JACKSONVILLE FORWARDING CO. v. ONEIDA NAVIGATION CO. et al. THE PERRY SETZER.
(Circuit Court of Appeals, Fifth Circuit.
January 8, 1924.)
No. 4157.
Salvage <§=^51 — Amount of award reviewable only for clear error or when grossly inadequate or excessive.
A decree for salvage will not be reversed because of the amount of the award, unless grossly inadequate or excessive, or a mistake of fact or error of law clearly appears.
Appeal from the District Court of the United States for the Southern District of Florida; Rhydon M. Call, Judge.
Suit in admiralty by the Jacksonville Forwarding Company against the schooner Perry Setzer and cargo; the Oneida Navigation Company, claimant. From the decree, libelant appeals.
Affirmed.
For opinion below, see 288 Fed. 209.
George C. Bedell, of Jacksonville, Fla., for appellant.
Wm. E. Kay, Thos. B. Adams, Reuben Ragland, and E. J. I/Engle, all of Jacksonville, Fla. (Kay, Adams & Ragland, of Jacksonville, Fla., Barry, Wainwright, Thacher & Symmers, of New York City, E. J. L’Engle, Walter F. Rogers, and J. W. Shands, all of Jacksonville, Fla., and Bigham, Englar & Jones, of New York City, on the brief), for appellees.
Before WALKER and BRYAN, Circuit Judges, and GRUBB, District Judge.
<©=s>For otlier cases see same topic & KEY-NUMBER in all Key-Numbered Digests & Indexes
[MAJORITY — WALKER, Circuit Judge.]
WALKER, Circuit Judge.

What is being asked >>
Extend the court record above on the salvage appeal over the schooner Perry Setzer, picking up after its last line, "WALKER, Circuit Judge."

Given entries >>
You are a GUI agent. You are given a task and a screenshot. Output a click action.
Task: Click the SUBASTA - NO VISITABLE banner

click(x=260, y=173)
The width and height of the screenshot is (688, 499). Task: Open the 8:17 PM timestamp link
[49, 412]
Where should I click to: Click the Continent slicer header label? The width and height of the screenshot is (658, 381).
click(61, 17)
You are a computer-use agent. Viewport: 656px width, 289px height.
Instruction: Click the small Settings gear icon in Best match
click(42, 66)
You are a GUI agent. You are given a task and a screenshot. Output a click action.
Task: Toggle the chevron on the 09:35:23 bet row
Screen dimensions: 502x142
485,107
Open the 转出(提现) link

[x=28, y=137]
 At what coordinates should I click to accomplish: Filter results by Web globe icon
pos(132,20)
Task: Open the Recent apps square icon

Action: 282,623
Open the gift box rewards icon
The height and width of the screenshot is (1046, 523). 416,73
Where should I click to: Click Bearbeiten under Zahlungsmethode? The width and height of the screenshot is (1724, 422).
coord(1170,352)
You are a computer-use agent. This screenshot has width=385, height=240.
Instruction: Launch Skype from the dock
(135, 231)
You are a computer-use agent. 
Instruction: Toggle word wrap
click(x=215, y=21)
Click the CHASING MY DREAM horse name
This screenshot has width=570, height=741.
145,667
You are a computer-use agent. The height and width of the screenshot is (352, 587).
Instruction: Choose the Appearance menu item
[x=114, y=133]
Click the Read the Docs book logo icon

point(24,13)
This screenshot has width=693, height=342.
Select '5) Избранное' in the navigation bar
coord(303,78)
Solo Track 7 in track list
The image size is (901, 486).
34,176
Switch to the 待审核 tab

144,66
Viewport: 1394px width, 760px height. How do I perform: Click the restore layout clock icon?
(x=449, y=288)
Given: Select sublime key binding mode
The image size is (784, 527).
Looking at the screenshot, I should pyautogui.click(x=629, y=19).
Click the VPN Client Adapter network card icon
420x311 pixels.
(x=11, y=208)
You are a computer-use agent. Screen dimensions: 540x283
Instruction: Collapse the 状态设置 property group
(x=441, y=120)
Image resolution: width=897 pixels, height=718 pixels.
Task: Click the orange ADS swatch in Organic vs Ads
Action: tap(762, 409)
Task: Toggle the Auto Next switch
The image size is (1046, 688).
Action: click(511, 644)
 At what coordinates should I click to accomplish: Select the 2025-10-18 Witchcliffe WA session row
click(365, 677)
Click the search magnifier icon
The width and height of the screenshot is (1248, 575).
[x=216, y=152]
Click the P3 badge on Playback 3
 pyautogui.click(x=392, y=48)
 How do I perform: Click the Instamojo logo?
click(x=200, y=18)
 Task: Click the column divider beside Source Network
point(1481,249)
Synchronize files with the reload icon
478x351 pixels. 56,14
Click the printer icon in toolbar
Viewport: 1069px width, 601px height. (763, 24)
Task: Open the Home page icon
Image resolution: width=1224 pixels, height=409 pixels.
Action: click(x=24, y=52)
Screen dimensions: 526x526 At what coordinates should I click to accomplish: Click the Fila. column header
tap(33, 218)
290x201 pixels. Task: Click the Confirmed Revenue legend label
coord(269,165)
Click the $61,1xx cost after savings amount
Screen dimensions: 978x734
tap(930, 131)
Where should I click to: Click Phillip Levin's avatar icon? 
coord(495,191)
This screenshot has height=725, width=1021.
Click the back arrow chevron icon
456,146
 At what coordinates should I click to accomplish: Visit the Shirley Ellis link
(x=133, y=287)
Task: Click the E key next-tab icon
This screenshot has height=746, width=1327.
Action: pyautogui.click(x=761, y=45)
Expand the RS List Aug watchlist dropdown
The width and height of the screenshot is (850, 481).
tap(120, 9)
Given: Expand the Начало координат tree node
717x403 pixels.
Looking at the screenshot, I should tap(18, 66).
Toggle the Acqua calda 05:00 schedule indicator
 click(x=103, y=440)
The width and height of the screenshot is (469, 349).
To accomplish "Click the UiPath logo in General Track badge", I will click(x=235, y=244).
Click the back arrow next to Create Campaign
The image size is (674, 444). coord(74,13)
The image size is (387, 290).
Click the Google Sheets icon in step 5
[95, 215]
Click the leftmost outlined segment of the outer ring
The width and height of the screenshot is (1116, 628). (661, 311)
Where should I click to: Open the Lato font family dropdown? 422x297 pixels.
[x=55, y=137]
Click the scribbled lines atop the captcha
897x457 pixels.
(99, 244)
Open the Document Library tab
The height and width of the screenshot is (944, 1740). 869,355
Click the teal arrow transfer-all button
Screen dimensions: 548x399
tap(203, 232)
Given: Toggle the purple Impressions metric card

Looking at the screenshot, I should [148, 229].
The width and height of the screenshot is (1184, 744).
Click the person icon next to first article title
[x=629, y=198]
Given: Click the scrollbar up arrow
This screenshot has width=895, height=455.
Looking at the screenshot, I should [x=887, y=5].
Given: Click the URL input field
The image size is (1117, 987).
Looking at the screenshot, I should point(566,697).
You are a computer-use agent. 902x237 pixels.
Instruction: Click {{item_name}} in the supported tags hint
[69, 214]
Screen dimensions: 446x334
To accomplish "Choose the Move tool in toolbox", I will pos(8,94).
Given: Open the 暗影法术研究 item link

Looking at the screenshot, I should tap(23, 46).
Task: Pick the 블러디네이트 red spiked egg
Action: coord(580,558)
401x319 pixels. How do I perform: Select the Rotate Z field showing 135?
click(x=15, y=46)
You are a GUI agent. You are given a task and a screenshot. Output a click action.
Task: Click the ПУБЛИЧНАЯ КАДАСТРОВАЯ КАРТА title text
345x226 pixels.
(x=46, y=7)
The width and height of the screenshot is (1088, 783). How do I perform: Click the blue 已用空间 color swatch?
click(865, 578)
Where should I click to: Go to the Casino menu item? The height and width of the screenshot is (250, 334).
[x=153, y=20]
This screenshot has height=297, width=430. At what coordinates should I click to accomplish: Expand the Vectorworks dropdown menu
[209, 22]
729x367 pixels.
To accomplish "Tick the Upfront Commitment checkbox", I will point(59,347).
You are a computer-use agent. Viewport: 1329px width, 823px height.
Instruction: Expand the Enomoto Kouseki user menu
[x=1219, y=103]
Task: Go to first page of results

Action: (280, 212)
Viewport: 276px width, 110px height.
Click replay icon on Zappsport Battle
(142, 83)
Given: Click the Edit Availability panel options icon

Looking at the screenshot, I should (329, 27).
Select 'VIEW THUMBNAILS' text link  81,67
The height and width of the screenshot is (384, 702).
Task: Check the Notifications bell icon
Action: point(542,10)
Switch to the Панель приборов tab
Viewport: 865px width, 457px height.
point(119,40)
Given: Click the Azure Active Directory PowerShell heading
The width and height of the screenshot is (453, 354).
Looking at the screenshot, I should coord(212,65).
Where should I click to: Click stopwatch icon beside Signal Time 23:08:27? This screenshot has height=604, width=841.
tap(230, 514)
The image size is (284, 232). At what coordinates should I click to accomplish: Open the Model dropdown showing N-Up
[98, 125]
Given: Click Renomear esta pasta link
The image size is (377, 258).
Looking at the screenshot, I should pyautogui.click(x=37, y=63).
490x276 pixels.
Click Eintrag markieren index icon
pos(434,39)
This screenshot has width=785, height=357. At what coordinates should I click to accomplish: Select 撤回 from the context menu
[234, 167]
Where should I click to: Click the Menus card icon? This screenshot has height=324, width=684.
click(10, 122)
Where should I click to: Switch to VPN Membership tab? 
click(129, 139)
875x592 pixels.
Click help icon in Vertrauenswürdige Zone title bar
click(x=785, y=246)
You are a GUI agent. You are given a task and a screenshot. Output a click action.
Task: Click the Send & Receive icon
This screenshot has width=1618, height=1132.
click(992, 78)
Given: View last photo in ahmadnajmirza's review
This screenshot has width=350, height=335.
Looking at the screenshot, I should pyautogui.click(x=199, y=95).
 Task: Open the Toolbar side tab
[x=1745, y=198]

Answer >>
The decree appealed from is complained of on the ground that the amount thereby awarded to the appellant for a salvage service was inadequate. The facts of the case are stated in the opinion rendered by the District Judge. 288 Fed. 209. It is not claimed that that statement is incorrect or inadequate in any material respect. The opinion indicates that due consideration was given to all circumstances having a bearing on the question of the amount to be awarded for the salvage service found to have been rendered. The rule governing an appellate court in passing on the question of the propriety of the amount awarded by a trial court for a salvage service is well settled and familiar. This court recently has had occasion to restate and apply that rule. The Santa Rita ( C. C. A.) 281 Fed. 760. The result of applying that rule to this case is the conclusion that the decree appealed from is not subject to be reversed on the ground urged. It has not been made to appear that the amount awarded was grossly inadequate, or that the action of the court in fixing that amount was influenced by any mistake of fact or error of law.
The decree is affirmed.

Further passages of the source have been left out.